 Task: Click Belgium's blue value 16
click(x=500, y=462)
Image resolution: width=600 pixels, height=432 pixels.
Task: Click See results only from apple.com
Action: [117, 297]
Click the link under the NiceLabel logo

==

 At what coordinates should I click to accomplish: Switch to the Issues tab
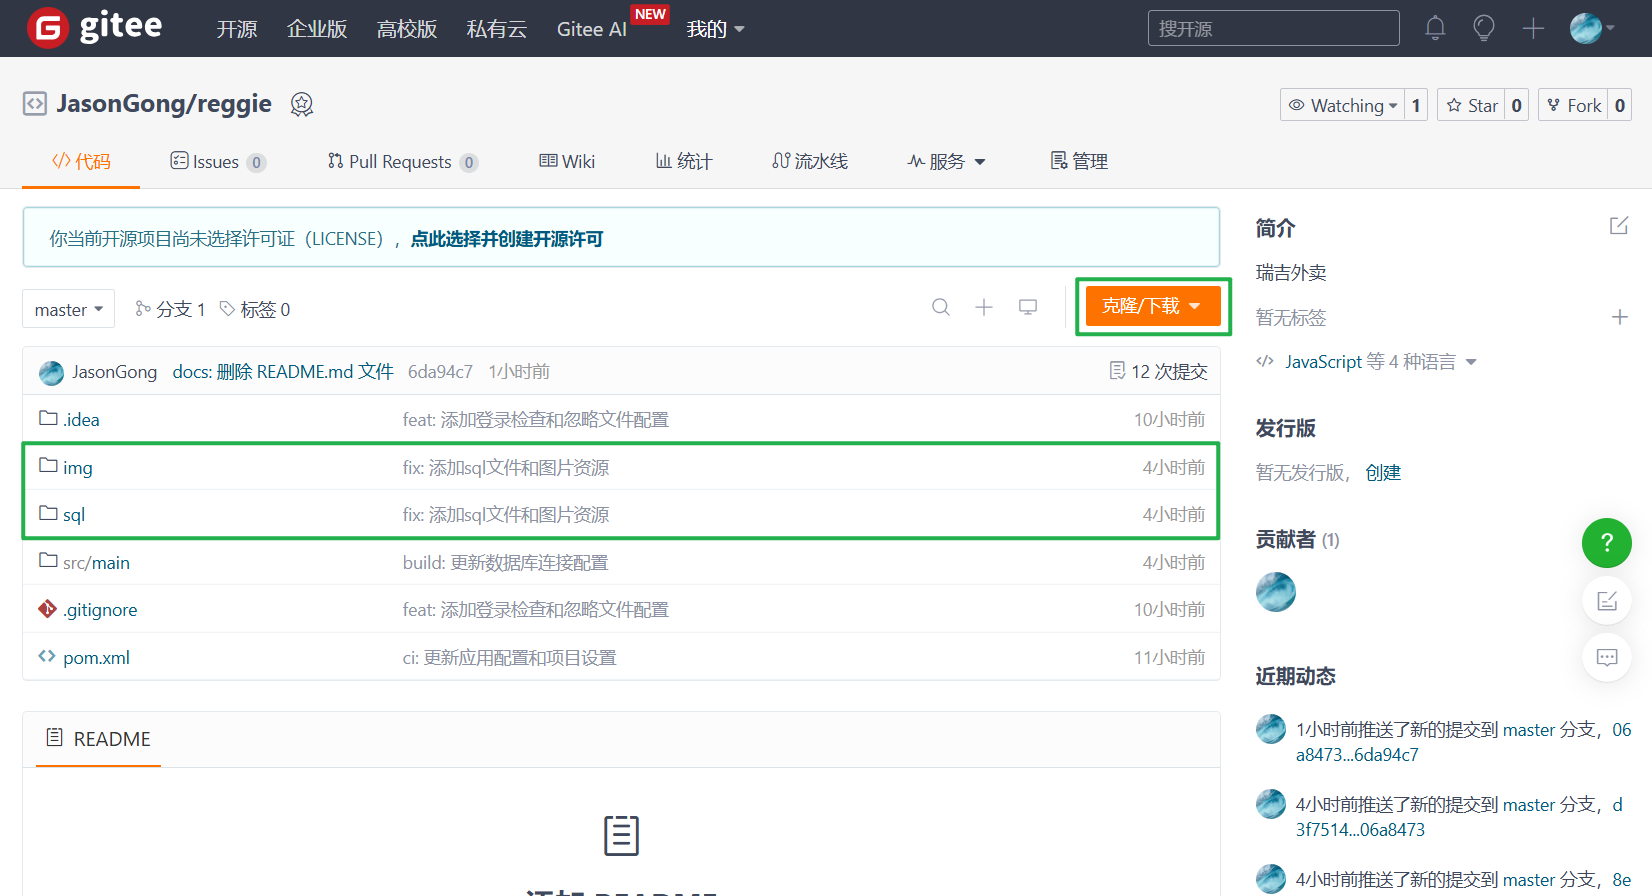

---

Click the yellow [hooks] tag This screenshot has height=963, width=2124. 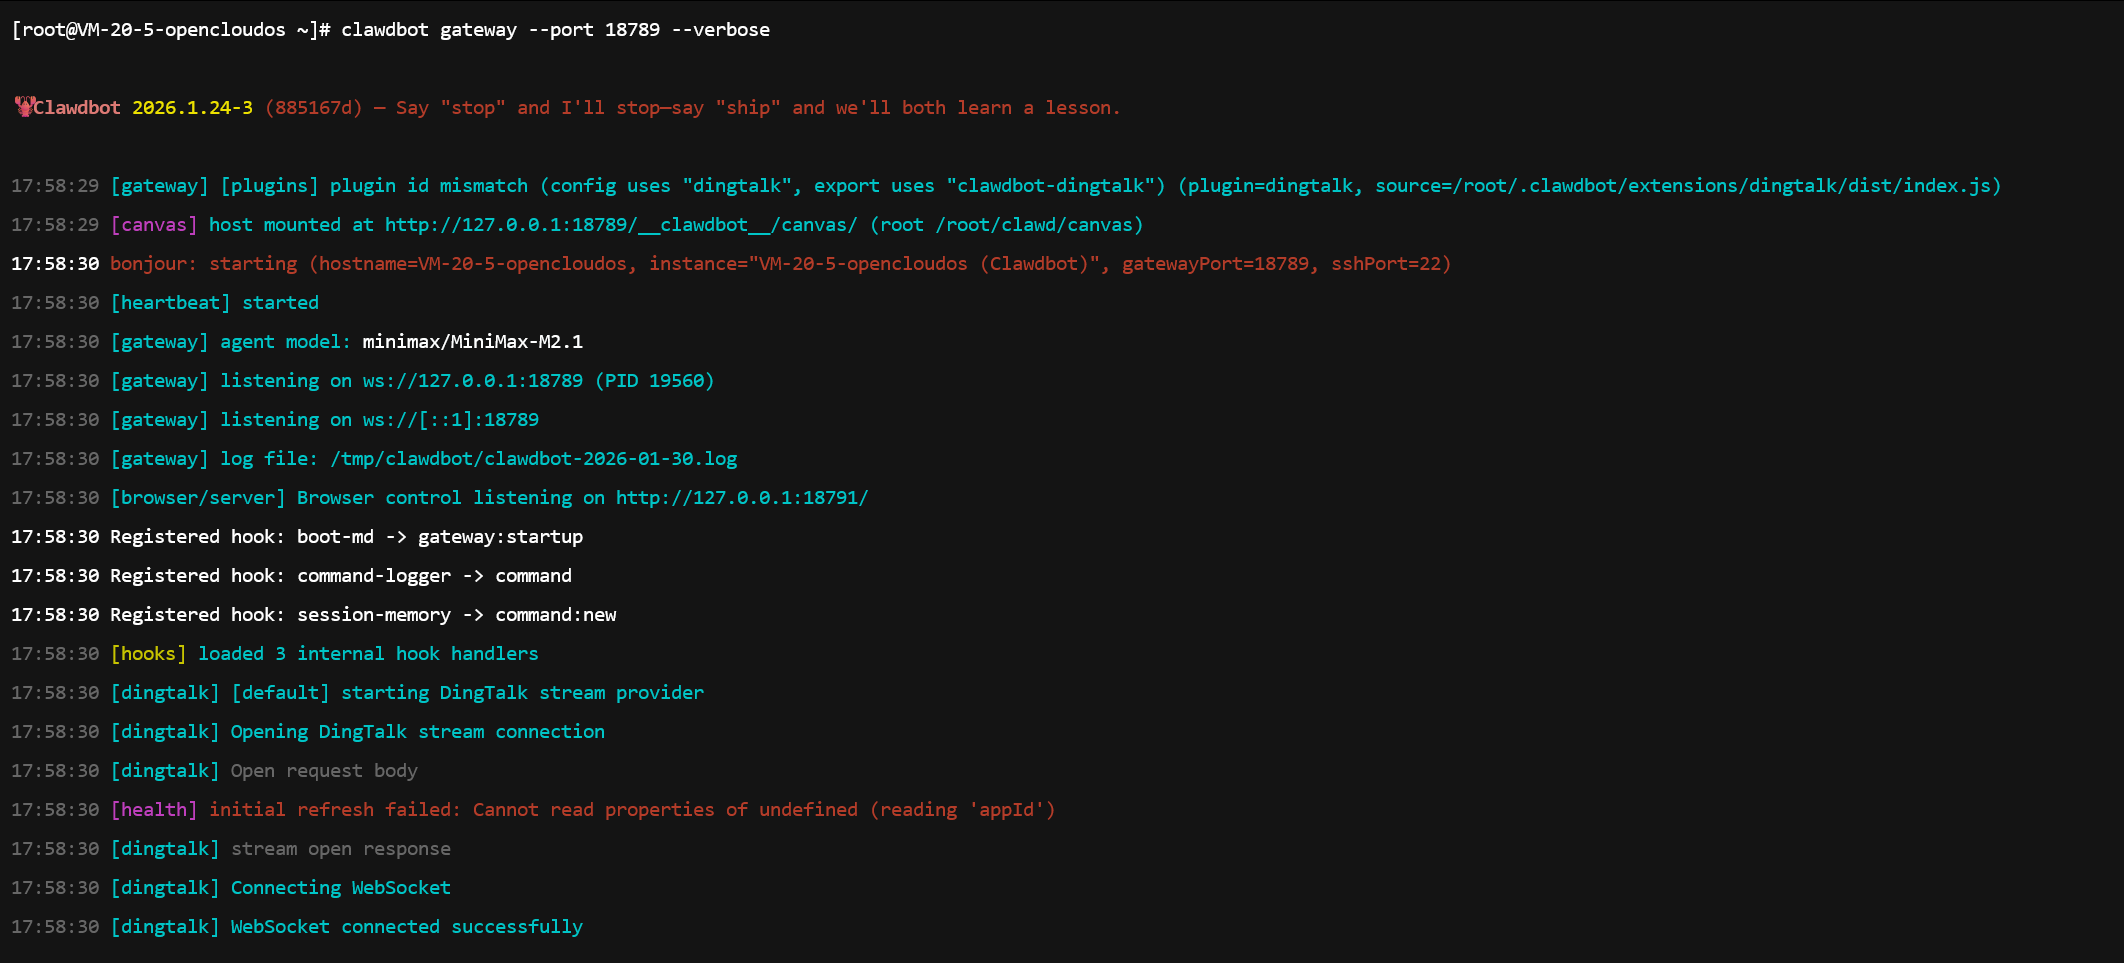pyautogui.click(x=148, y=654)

■ What you are asked to do ■
What are the lines, exactly as written above, from the line with "Task: Click Belgium's blue value 16" to the line with "Click the link under the NiceLabel logo", both included? Output only those.

■ Response ■
 Task: Click Belgium's blue value 16
click(x=500, y=462)
Image resolution: width=600 pixels, height=432 pixels.
Task: Click See results only from apple.com
Action: [117, 297]
Click the link under the NiceLabel logo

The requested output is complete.